Difficulties stink! We don’t choose to struggle (intentionally); although we often contribute to the circumstances that create the difficulty. A whole genre of happiness literature graces the bookshelves, promising peace; but no matter how skilled at living we become, difficulties intrude, disrupting the promised tranquility. From our struggle for a first breath at birth until our death, we fight for joyous survival. But we want ease. We want to reach the plateau and rest. The ordinary troubles seem unfair. An entitlement to ease is misguided. Entitlement for ease leaves us disappointed with the realities of existence.
Neither the arrival of the industrial revolution nor the presence of mass data has eased the burden. We still struggle. Capitalism pushes to grow the gross national product, leaving the less productive behind. The economy pushes production, creating more and more goods that marketers convince us are necessary. The cost of living is always just beyond comfort, requiring a little extra time (and stress). The paradise of ease doesn’t exist. We grapple with finances, relationships and emotions. I’m okay with this. Ease appears frightfully boring. Life, as we know it, has sufficient joys to enrich and beautify.
Natural Desires For Ease
The misguided hope for ease magnifies the pain of difficulty. Entitlement—expecting ease—simmers underneath, magnifying disappointments. If were angry at life, perhaps, we should examine our expectations rather than the blaming the terribleness of the world for failing to provide.
David Richo wrote, “our ego is indignant about having to kowtow to conditions that do not safeguard its entitlement to fame, fortune, health, happiness, and invincibility.
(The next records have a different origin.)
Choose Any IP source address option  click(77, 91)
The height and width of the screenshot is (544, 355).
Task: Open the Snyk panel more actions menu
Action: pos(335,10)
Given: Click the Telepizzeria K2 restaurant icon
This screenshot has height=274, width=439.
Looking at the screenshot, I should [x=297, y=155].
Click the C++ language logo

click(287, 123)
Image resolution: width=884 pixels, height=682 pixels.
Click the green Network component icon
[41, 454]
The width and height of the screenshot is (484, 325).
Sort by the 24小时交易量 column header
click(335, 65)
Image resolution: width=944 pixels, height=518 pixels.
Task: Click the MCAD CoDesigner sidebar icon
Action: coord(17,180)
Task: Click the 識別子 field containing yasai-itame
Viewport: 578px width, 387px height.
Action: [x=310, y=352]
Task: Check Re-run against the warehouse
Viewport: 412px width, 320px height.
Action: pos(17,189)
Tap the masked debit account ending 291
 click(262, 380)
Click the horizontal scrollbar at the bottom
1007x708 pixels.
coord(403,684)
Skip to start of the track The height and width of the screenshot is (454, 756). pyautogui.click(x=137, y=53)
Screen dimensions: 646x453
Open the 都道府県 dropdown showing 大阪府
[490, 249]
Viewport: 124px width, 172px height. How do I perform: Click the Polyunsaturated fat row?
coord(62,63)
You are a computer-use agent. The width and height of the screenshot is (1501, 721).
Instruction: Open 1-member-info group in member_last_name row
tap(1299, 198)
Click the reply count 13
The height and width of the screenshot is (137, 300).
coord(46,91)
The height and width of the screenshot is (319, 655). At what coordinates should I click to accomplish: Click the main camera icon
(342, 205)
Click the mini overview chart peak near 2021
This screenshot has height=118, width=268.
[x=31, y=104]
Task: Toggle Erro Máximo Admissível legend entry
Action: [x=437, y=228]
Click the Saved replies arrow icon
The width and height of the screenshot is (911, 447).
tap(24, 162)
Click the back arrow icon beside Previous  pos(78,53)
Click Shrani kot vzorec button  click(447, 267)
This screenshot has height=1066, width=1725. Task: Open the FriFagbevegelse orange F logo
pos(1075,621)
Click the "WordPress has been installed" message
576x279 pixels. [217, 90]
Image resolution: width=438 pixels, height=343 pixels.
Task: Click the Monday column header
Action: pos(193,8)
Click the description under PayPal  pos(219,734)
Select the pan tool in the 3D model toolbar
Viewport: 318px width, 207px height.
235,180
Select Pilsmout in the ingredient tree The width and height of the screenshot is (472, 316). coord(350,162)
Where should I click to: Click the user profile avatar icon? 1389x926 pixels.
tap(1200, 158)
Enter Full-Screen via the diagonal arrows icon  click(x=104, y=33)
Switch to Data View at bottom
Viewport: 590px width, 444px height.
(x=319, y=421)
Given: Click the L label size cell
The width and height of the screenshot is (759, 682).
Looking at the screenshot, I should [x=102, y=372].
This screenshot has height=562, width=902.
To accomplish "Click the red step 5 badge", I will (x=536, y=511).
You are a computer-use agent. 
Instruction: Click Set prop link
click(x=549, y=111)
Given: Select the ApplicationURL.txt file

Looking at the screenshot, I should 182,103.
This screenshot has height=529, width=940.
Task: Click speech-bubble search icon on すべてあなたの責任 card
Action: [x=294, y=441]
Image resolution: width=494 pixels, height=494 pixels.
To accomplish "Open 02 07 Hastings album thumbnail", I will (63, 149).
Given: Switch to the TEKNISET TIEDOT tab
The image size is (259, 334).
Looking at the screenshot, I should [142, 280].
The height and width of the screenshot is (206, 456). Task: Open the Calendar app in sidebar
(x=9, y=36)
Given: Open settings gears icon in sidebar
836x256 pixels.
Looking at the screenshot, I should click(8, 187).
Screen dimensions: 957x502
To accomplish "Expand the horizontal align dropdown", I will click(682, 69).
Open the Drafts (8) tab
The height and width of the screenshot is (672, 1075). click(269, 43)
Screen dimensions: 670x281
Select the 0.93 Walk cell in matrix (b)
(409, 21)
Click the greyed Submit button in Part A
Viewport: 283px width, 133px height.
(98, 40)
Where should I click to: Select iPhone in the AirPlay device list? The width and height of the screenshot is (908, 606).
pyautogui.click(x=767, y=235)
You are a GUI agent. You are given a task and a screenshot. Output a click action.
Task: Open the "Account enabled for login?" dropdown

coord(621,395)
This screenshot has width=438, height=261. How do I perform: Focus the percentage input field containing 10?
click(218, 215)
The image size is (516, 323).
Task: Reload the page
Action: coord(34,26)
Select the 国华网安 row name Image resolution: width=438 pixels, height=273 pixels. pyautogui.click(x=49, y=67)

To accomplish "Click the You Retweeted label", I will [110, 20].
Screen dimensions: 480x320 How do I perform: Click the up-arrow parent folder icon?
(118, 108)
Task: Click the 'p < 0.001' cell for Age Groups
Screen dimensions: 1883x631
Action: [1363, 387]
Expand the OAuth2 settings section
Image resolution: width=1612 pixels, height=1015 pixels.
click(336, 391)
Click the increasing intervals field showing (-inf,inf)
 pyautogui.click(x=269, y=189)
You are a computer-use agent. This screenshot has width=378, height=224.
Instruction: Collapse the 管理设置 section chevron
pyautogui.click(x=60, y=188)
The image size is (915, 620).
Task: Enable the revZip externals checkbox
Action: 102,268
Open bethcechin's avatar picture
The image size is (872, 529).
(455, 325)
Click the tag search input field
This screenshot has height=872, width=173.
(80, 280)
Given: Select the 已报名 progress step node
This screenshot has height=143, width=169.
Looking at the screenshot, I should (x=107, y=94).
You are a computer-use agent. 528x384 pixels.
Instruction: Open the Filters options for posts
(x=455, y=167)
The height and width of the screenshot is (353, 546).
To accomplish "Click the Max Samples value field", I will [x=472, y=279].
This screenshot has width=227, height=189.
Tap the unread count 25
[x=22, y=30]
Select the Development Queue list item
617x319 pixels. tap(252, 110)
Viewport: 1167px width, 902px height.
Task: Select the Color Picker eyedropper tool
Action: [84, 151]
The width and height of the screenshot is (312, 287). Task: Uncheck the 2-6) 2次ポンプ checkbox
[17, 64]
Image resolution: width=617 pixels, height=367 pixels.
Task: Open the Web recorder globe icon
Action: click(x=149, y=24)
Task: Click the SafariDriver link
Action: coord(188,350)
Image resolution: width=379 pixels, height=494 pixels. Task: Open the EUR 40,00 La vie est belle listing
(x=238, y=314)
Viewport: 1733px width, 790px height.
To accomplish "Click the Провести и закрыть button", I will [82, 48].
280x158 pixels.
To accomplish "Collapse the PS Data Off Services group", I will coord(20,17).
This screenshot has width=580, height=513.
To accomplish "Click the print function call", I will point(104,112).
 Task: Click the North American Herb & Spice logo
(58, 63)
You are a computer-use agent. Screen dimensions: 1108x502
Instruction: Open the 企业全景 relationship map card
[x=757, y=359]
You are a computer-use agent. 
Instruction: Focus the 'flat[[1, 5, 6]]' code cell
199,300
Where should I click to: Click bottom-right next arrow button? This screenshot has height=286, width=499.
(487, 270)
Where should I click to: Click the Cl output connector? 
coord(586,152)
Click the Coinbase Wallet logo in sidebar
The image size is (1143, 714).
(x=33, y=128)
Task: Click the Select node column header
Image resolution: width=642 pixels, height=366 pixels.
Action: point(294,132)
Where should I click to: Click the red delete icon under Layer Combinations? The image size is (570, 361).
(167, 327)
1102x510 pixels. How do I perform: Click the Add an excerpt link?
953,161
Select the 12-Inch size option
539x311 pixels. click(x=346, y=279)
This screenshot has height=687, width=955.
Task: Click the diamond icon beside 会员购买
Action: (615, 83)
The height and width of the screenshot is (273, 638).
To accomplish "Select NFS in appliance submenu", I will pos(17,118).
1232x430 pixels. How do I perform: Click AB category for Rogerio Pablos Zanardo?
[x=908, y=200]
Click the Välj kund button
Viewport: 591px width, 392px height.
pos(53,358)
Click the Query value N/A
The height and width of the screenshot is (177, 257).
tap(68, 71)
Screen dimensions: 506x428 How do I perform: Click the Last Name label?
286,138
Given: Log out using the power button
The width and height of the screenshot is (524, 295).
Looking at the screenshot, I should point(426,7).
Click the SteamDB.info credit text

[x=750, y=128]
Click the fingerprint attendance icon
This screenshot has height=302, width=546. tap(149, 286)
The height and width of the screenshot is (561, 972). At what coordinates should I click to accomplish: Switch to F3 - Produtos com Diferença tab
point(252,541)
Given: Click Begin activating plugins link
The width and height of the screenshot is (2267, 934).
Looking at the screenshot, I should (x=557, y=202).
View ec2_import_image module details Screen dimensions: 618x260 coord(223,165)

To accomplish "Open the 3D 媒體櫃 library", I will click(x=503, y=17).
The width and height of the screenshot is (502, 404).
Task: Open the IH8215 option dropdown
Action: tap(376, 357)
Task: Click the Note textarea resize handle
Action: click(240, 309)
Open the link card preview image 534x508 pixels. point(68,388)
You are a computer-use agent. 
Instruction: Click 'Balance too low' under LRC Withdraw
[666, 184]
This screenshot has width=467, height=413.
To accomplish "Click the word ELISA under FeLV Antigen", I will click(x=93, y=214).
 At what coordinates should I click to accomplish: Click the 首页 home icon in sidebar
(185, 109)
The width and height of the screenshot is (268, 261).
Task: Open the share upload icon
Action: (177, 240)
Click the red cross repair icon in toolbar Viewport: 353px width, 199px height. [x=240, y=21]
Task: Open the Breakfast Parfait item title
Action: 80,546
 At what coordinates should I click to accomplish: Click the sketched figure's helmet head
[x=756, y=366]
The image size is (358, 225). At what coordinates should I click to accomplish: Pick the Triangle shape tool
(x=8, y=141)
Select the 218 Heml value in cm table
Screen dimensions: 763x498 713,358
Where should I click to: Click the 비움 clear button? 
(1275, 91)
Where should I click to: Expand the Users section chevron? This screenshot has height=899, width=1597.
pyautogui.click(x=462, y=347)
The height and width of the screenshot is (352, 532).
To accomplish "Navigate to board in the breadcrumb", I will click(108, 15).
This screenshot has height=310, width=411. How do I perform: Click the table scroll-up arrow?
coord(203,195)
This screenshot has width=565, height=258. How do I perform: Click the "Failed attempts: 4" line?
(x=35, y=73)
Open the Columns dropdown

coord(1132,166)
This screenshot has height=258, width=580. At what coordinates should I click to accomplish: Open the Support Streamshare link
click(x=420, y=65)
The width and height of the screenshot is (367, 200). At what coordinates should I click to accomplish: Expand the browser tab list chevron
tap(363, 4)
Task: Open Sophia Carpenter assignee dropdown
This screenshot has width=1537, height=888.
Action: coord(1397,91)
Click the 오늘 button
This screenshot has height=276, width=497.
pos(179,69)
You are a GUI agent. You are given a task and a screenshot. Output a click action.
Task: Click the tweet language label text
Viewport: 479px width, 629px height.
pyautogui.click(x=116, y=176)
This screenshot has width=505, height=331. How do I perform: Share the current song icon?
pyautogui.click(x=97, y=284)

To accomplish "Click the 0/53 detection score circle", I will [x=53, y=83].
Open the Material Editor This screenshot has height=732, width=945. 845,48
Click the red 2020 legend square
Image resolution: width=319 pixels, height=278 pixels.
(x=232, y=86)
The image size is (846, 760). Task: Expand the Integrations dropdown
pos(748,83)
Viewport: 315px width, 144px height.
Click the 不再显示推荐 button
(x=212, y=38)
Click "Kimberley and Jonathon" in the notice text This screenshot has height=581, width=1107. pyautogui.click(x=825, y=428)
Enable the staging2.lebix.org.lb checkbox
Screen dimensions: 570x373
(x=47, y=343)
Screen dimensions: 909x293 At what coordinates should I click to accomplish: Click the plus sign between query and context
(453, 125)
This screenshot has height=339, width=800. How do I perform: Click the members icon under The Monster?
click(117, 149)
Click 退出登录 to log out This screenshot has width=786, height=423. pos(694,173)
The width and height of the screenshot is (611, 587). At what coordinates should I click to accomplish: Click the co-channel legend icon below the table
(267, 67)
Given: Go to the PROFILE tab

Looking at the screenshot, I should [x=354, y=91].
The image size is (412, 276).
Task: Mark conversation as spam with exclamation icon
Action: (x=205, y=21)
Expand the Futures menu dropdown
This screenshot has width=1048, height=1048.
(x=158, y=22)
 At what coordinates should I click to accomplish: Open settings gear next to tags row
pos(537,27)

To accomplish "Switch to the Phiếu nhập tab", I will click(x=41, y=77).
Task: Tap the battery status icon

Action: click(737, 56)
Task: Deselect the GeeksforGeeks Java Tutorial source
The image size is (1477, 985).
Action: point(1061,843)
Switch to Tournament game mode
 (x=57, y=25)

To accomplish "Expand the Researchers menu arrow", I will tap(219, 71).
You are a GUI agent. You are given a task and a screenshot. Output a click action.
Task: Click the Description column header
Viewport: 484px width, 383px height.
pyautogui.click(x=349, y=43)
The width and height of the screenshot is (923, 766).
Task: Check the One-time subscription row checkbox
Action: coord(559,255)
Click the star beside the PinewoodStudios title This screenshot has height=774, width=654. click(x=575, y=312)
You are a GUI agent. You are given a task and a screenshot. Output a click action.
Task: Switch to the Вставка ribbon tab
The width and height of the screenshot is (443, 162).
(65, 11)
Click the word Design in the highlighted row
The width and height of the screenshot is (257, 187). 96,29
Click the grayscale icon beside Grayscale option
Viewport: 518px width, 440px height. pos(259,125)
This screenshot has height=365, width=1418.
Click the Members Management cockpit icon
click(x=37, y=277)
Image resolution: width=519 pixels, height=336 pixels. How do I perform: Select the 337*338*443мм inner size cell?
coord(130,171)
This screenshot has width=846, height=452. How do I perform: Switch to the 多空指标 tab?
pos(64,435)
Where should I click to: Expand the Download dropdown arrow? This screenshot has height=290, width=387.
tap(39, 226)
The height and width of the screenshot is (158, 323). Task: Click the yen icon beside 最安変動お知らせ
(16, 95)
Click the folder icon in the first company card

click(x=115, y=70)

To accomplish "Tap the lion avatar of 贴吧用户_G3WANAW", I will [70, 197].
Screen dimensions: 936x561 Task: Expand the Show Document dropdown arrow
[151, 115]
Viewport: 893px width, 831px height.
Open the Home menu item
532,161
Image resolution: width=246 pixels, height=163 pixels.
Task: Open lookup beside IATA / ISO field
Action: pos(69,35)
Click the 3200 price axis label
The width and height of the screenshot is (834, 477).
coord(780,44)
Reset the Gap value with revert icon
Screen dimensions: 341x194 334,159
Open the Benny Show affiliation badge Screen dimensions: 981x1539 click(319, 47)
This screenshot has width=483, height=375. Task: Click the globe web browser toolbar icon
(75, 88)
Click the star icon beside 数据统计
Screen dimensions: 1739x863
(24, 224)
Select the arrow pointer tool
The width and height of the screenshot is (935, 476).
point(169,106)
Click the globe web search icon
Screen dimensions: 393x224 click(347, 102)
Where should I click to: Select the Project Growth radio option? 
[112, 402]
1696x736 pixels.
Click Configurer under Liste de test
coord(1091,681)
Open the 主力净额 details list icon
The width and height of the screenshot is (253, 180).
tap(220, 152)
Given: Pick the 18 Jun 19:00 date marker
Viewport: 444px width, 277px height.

The neurotic ego is not an identity but a set of encrustations: Fear, Attachment, Control, and Entitlement. This is the FACE we keep trying to save and will do anything not to lose” (2006). We must fight these inclinations and work through the difficulties of life.
We have trials—unplanned and unpleasant. These intrusions spoil our ordinary, ordered days. Our expected calmness is rocked. Unwelcomed disruptions may be from our poor choices or somebody else’s. It doesn’t matter. We just want to know why; we demand answers.
We are predicting machines, ordering days with expectations. This is how we allot energy to the tasks at hand. Interference with these plans frustrates our system, requiring costly adjustments and adapting. However, this is life. This is the world we live in. The stars, sun and moon (and most everyone else and everything else) could careless about our predictions. They have their own plans. Expectations of no interference is foolish—even narcissistic. We are not entitled to an uninterrupted journey. Consequences to actions are unpredictable and inconsistent. Sometimes punishments are overwhelmingly stern, other times a poor choice may even reward; the cheater graduates, the people elect the liar, and the drunk driver safely returns.
Narcissism and Expectations of Ease
The narcissist has expectations of ease. They believe everybody’s purpose is to serve their needs. When something goes wrong, then it naturally is someone’s fault for disrupting the expected ease. Consequently, personal inventories are not taken, personal inadequacy never considered. Melvin R. Lansky and Andrew P. Morrison wrote regarding the narcissist that “the awareness of defect in regard to one’s own aspirations of perfection or comparison with others—gives rise to shame.” They continue “In reaction to that shame arise the sense of injustice, of having been cheated, and of being entitled to claim that one is an exception, that is to say, the sense of entitlement justifying the narcissistic rage following the sense of shame” (1997, Kindle location 724).
Life is complex. We can’t fully understood life through simple cause-and-effect calculations. Police arrest one drunk driver, another drunk driver kills but most drunk drivers end-up sleeping off the party without notable consequence.
A Few Words by Psychology Fanatic
Struggles forge character. A life of ease softens resolve, flexibility, and temperament. Maybe “affluenza” is a disease. Challenges that disrupt provide the ingredients to develop compassion, love and depth. Ease creates shallowness and entitlement. Life’s crazy. When lives shatter, we feel bitterness; but eventually if we let go and welcome reality, the acceptance prepares for healing. We’ll never fully appreciate life until we accept that bad things happen. The Acceptance tames anger, diminishes need for blame and opens us to great treasures of wisdom. We are entitled to live in this beautiful mixed up and complicated world, along with all the joys, sorrows, and pleasures. Savor the moments, learn from the challenges, and live life in the realities of the universe.
Lansky Melvin R.; Morrison, Andrew P. (1997). The Widening Scope of Shame. Routledge; 1st edition.
Richo, David (2006). The Five Things We Cannot Change: And the Happiness We Find by Embracing Them. Shambhala; Reprint edition.